See also: answers with code on GameDev.SE
How can I find out the arc length of a Bézier curve? For instance, the arc length of a linear Bézier curve is simply:
$$s = \sqrt{(x_1 - x_0)^2 + (y_1 - y_0)^2}$$
But what of quadratic, cubic, or nth-degree Bézier curves?
$$\mathbf{B}(t) = \sum_{i=0}^n {n\choose i}(1-t)^{n-i}t^i\mathbf{P}_i$$
On
I showed in the comments how to get Mathematica to generate the arclength function for a quadratic Bézier curve; for this answer I'll give an explicit derivation.

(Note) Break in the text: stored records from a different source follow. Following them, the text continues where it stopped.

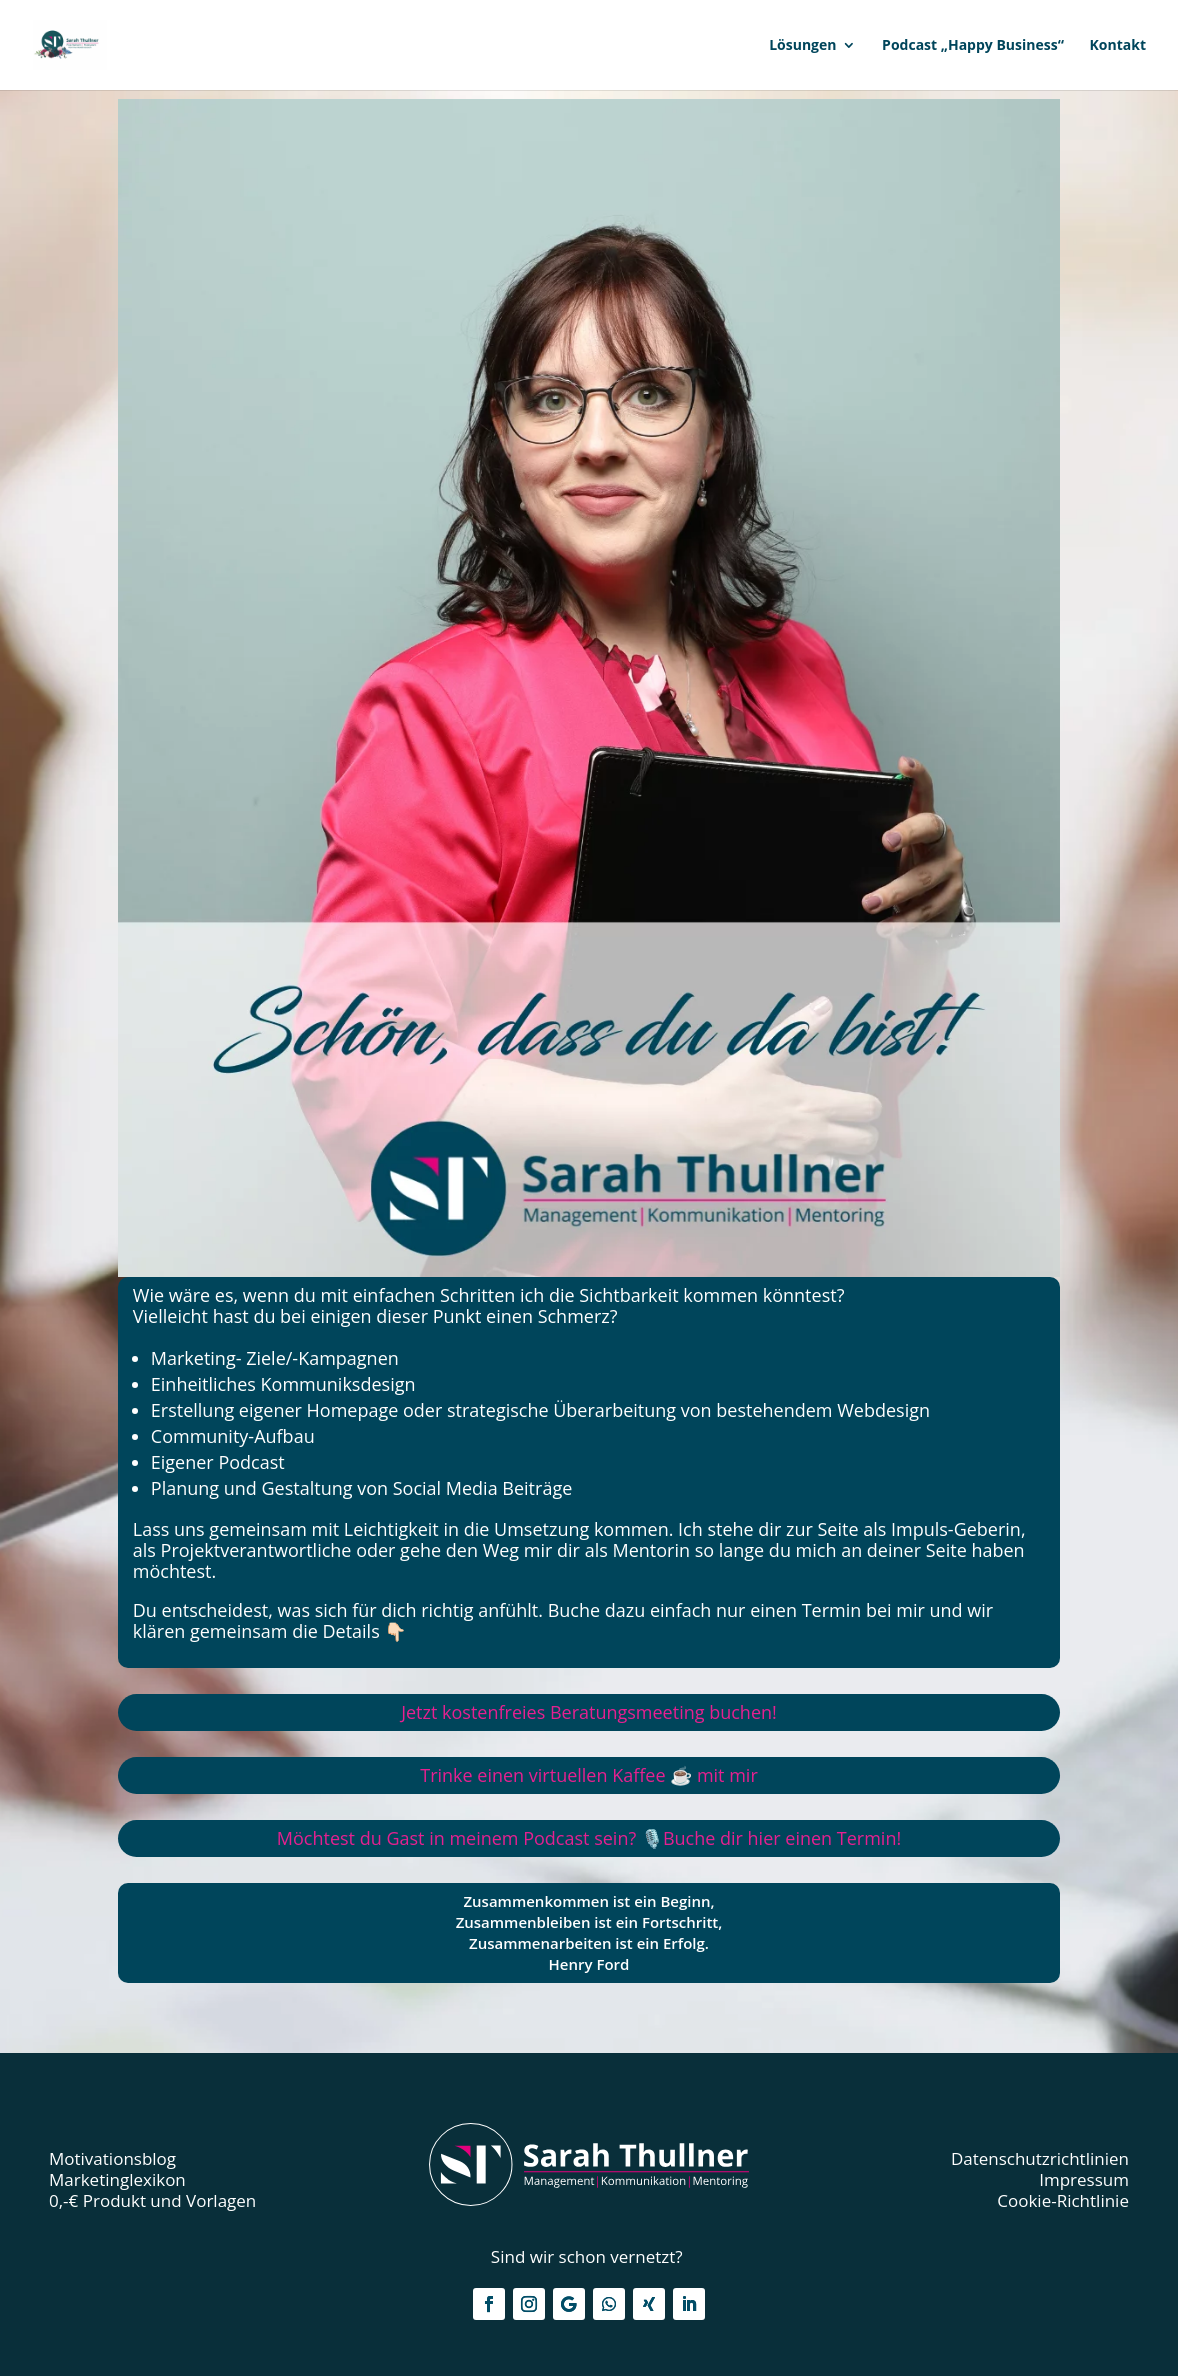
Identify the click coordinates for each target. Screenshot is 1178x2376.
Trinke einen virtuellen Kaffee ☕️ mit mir (589, 1775)
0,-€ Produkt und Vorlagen (152, 2200)
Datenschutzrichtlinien (1040, 2158)
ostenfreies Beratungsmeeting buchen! (589, 1712)
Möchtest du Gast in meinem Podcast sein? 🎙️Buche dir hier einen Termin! (589, 1838)
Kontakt (1118, 46)
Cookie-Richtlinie (1063, 2200)
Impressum (1084, 2179)
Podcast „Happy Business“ (973, 46)
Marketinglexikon (117, 2179)
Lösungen (802, 46)
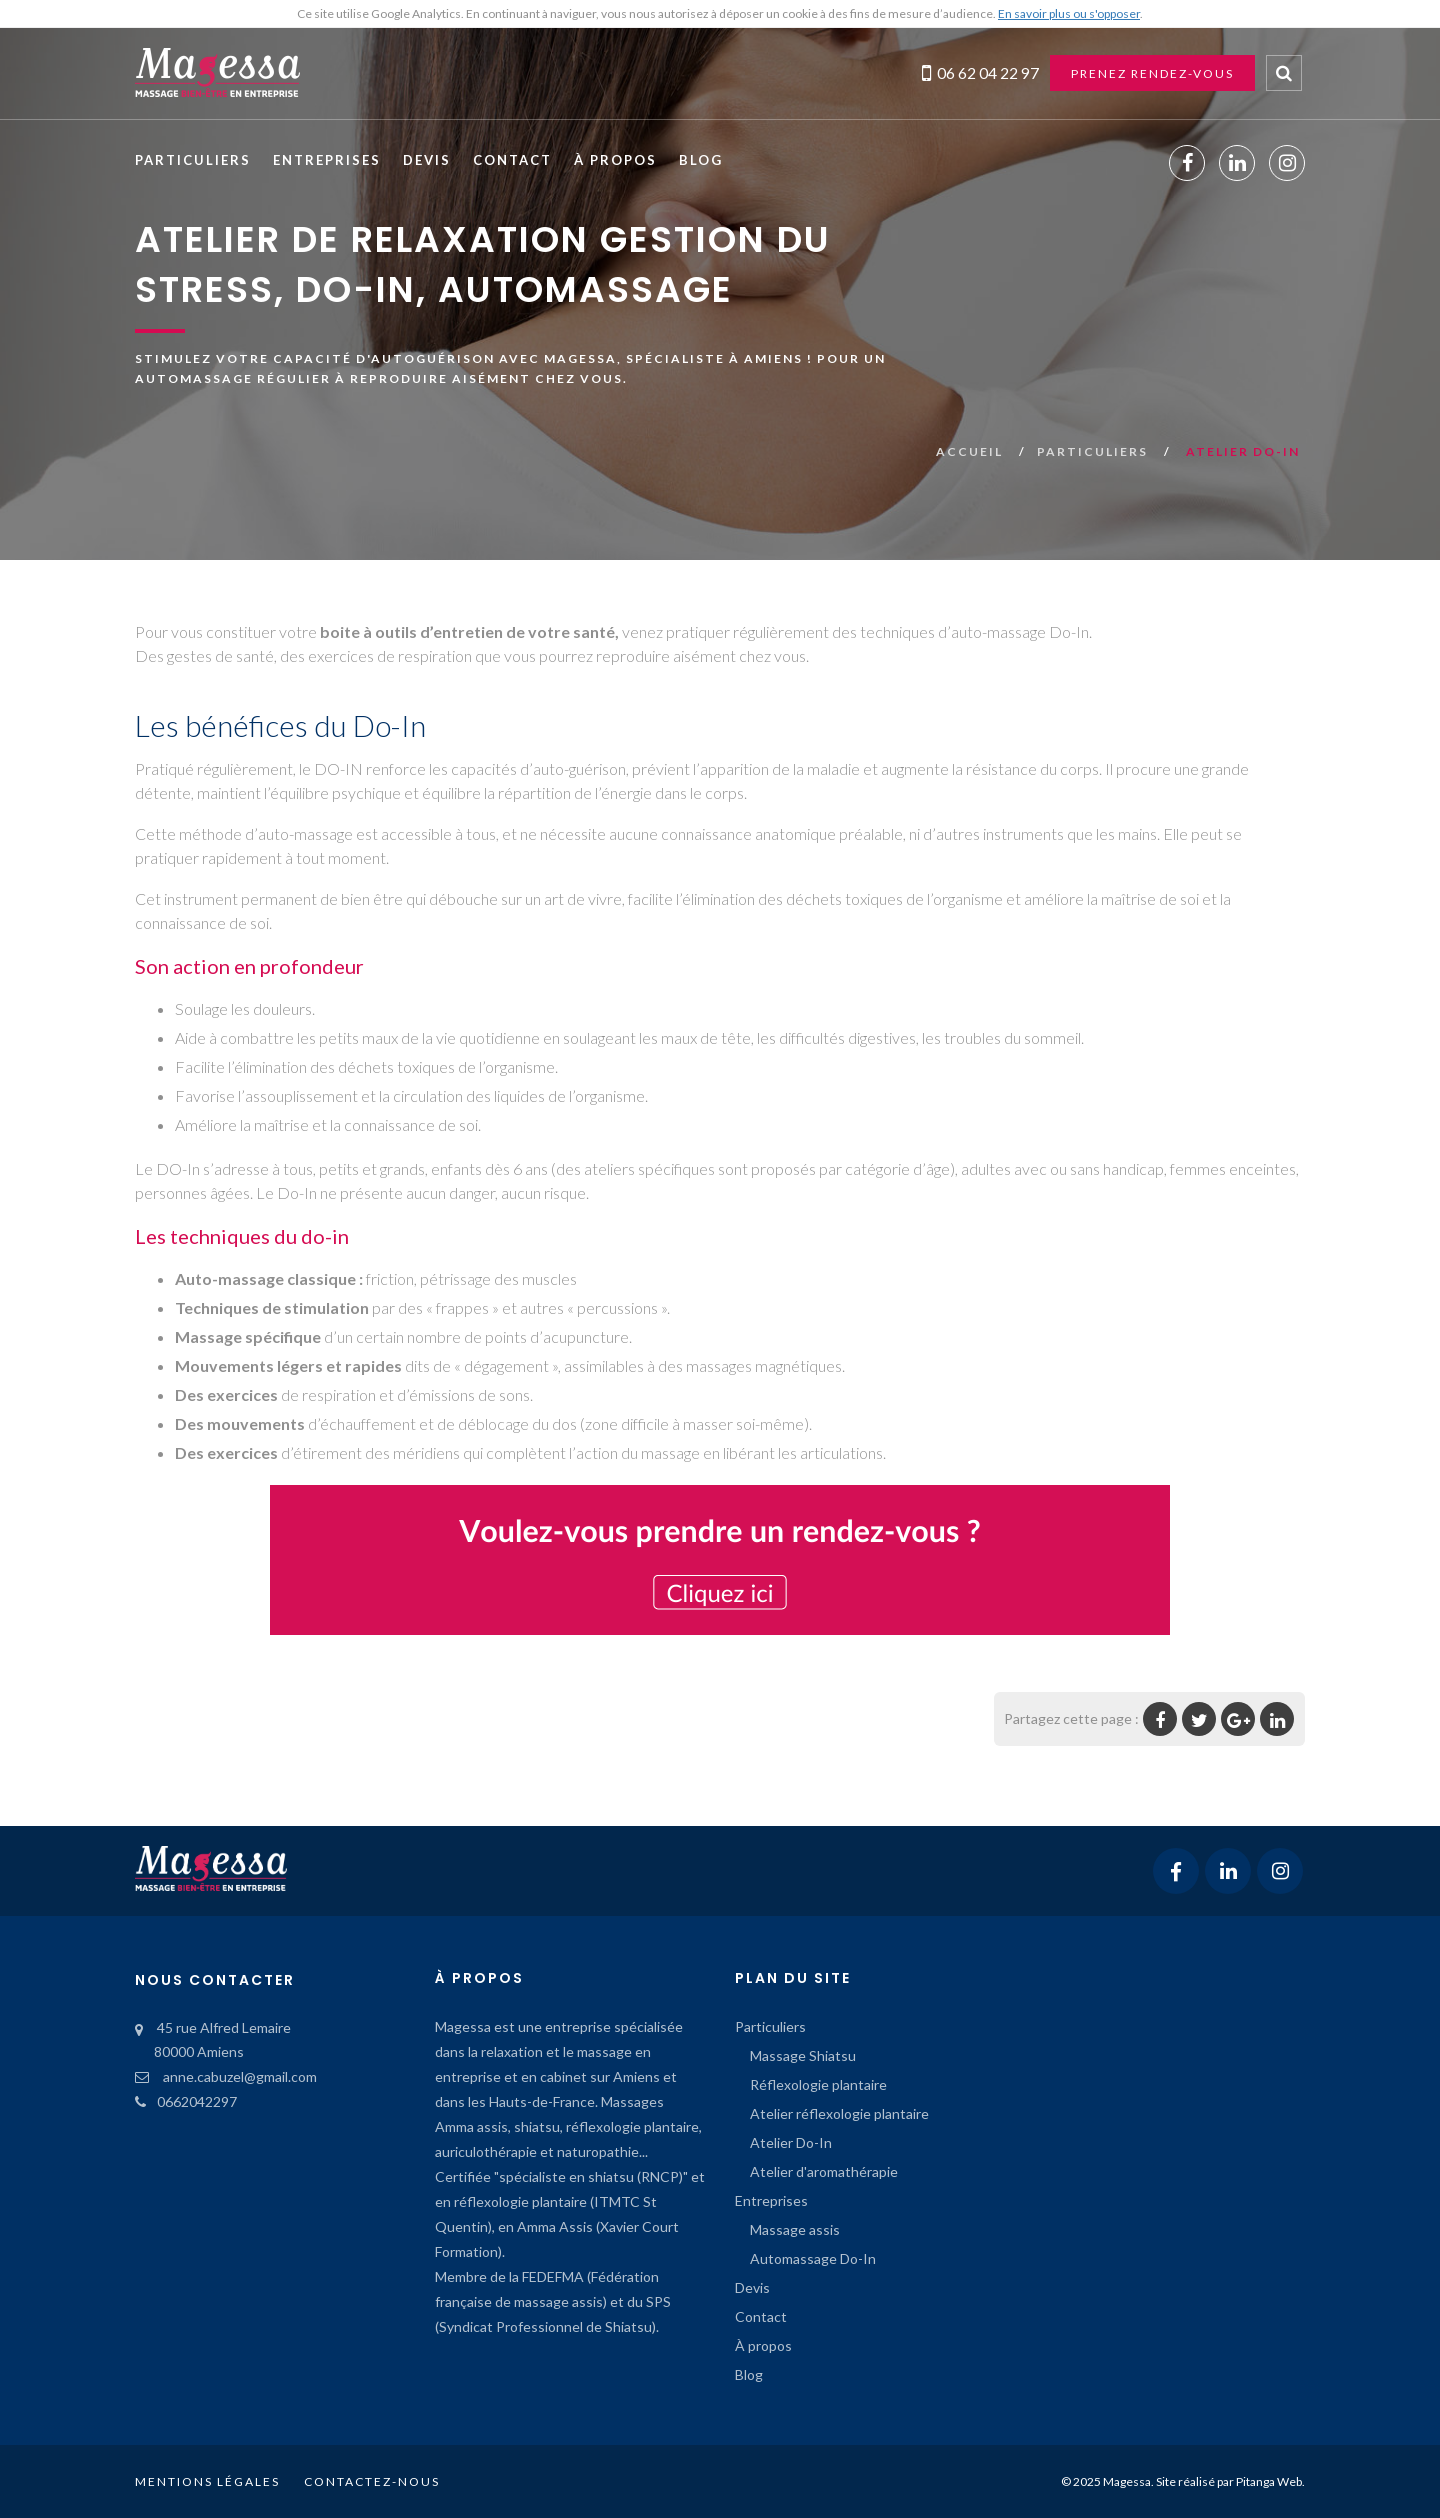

Consider the parametrization
$$\begin{align*}x&=(1-u)^2 x_1+2u(1-u) x_2+u^2 x_3 \\ y&=(1-u)^2 y_1+2u(1-u) y_2+u^2 y_3\end{align*}$$
Letting $\Delta x_i=x_{i+1}-x_i$ and similarly for $\Delta y_i$, the arclength integral corresponding to this parametrization is
$\displaystyle \scriptsize 2\int\sqrt{\Delta x_1^2+\Delta y_1^2+2\left(\Delta x_1\left(\Delta x_2-\Delta x_1\right)+\Delta y_1\left(\Delta y_2-\Delta y_1\right)\right)u+\left(\left(\Delta x_2-\Delta x_1\right)^2+\left(\Delta y_2-\Delta y_1\right)^2\right)u^2}\mathrm du$
We let $c=\Delta x_1^2+\Delta y_1^2$, $b=\Delta x_1\left(\Delta x_2-\Delta x_1\right)+\Delta y_1\left(\Delta y_2-\Delta y_1\right)$, and $a=\left(\Delta x_2-\Delta x_1\right)^2+\left(\Delta y_2-\Delta y_1\right)^2$ to further simplify things.
Consider now the integral
$$2\int \sqrt{c+2bu+au^2}\mathrm du$$
Completing the square yields
$$2\sqrt{a}\int \sqrt{\left(u+\frac{b}{a}\right)^2+\frac{ac-b^2}{a^2}}\mathrm du$$
Skipping the details (but see here for how one might derive the answer), the integral evaluates to
$$\sqrt{a}\left(\left(u+\frac{b}{a}\right)\sqrt{\left(u+\frac{b}{a}\right)^2+\frac{ac-b^2}{a^2}}+\left(\frac{ac-b^2}{a^2}\right)\mathrm{arsinh}\left(\frac{au+b}{\sqrt{ac-b^2}}\right)\right)$$
or
$$\left(u+\frac{b}{a}\right)\sqrt{c+2bu+au^2}+\left(\frac{ac-b^2}{a^{3/2}}\right)\mathrm{arsinh}\left(\frac{au+b}{\sqrt{ac-b^2}}\right)$$
As I've mentioned in the comments, the closed form for the quadratic case is quite complicated (even more so for the cubic case), and you're better off with using numerical quadrature to compute the arclength.
See these papers:
Approximate Arc Length Parametrization, in SIBGRAPI 1996.
Adaptive sampling of parametric curves, in Graphics Gems V, 1995.
Computing the arc length of parametric curves, IEEE Computer Graphics and Applications, 1990.
Point-based methods for estimating the length of a parametric curve, Journal of Computational and Applied Mathematics, 2006.